#### To be done
Can you duplicate the stretch of the listing from the line containing "Open the Libraries" through the line containing "Action: [26, 17]", with every character unchanged?

--- begin Records for the task ---

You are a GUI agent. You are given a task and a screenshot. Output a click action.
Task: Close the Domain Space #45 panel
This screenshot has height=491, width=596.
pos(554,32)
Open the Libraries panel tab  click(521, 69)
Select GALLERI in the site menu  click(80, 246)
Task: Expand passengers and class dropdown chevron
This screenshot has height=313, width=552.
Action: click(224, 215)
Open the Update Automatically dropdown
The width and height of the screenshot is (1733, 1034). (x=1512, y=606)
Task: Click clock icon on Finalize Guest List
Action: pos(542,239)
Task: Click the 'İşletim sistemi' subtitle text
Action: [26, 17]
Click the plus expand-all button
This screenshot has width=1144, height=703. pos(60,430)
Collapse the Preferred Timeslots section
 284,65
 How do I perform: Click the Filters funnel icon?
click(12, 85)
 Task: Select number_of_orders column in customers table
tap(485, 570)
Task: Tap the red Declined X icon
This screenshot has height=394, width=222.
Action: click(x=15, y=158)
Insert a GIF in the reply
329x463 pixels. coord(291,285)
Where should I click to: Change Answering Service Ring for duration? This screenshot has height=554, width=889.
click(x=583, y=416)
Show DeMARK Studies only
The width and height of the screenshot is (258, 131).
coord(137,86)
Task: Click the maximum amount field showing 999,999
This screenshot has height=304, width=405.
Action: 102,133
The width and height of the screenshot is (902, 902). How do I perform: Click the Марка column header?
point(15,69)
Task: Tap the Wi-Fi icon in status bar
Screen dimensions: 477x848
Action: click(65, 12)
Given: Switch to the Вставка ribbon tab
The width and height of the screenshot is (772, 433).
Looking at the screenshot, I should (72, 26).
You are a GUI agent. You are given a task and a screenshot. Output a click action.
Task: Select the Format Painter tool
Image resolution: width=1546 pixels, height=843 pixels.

--- end Records for the task ---

#### Answer to this exercise
Open the Libraries panel tab  click(521, 69)
Select GALLERI in the site menu  click(80, 246)
Task: Expand passengers and class dropdown chevron
This screenshot has height=313, width=552.
Action: click(224, 215)
Open the Update Automatically dropdown
The width and height of the screenshot is (1733, 1034). (x=1512, y=606)
Task: Click clock icon on Finalize Guest List
Action: pos(542,239)
Task: Click the 'İşletim sistemi' subtitle text
Action: [26, 17]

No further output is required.